%%
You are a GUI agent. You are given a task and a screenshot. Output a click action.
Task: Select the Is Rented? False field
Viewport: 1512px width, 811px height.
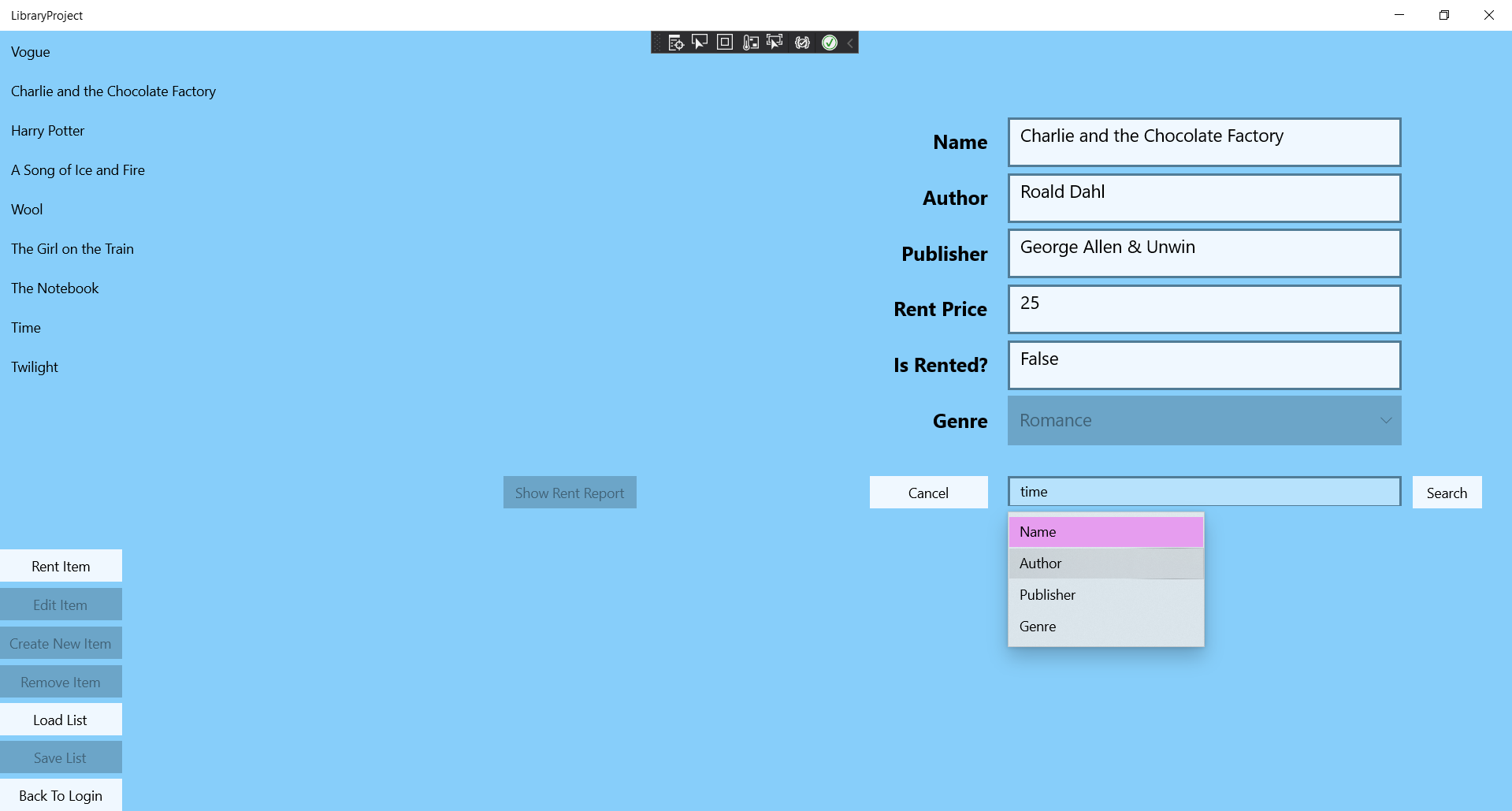tap(1203, 365)
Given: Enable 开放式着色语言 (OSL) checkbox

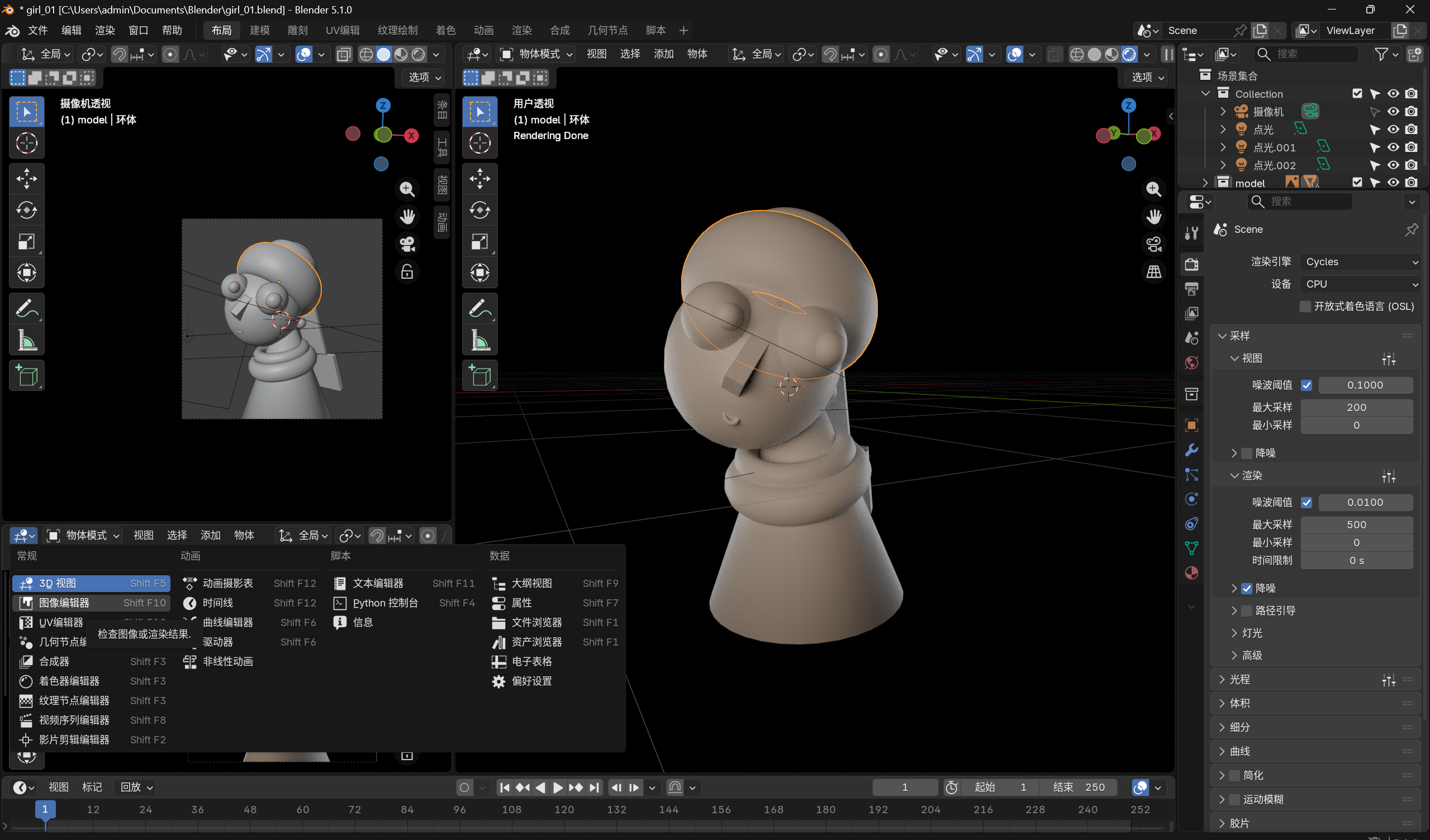Looking at the screenshot, I should (x=1305, y=307).
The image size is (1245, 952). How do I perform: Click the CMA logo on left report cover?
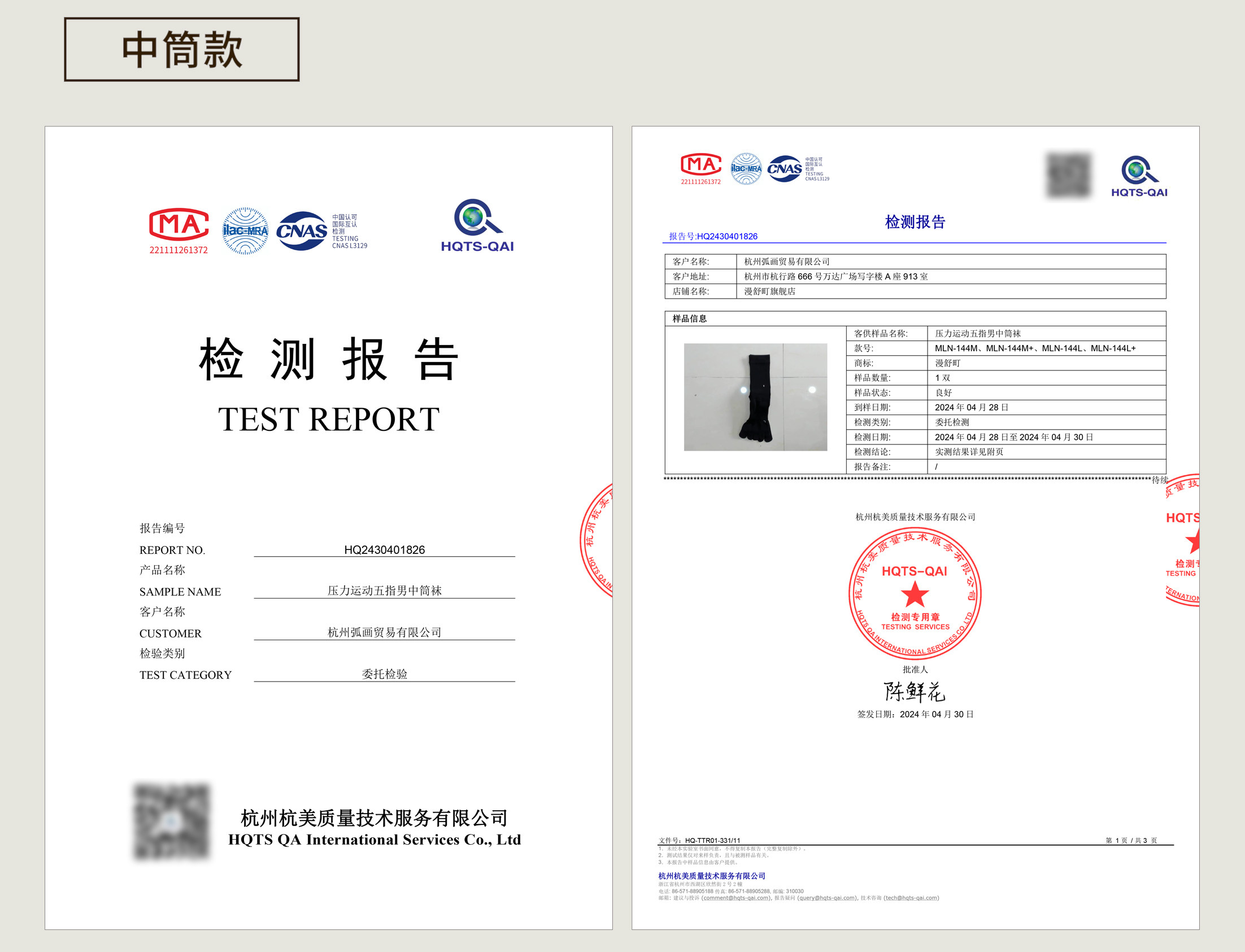(x=179, y=225)
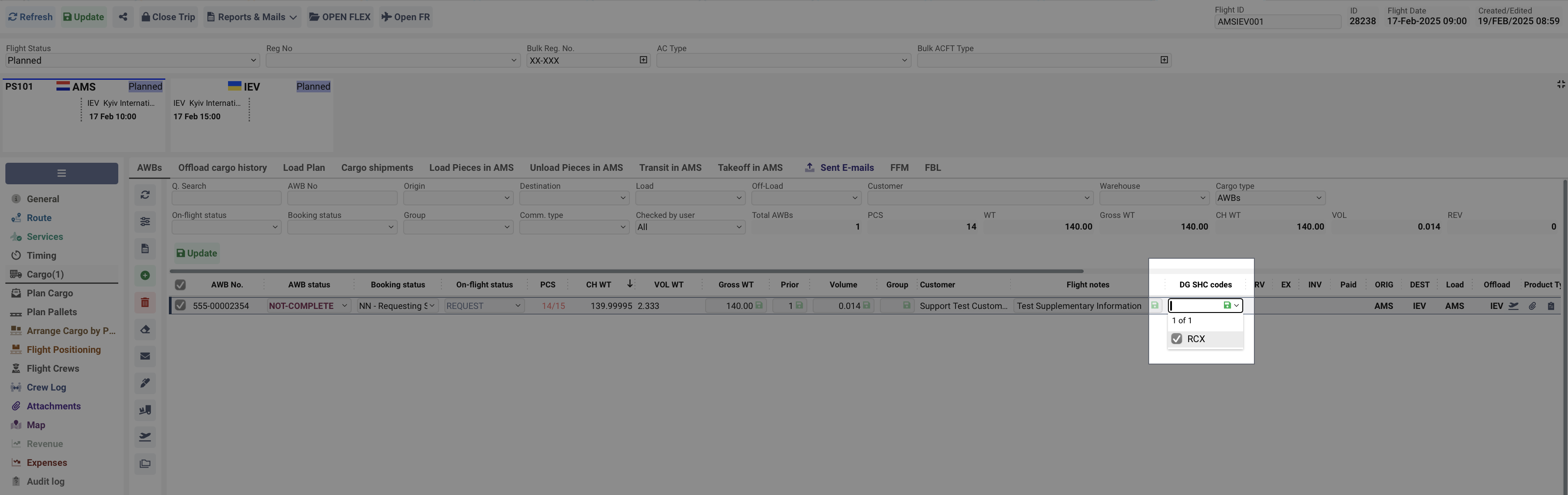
%%
## ASSIGNMENT
Write the listing out a second time exactly, dropping all images.

## RESPONSE AREA
You are a GUI agent. You are given a task and a screenshot. Output a click action.
Task: Select the Is Rented? False field
Viewport: 1512px width, 811px height.
tap(1203, 365)
Given: Enable 开放式着色语言 (OSL) checkbox

Looking at the screenshot, I should (x=1305, y=307).
The image size is (1245, 952). How do I perform: Click the CMA logo on left report cover?
(x=179, y=225)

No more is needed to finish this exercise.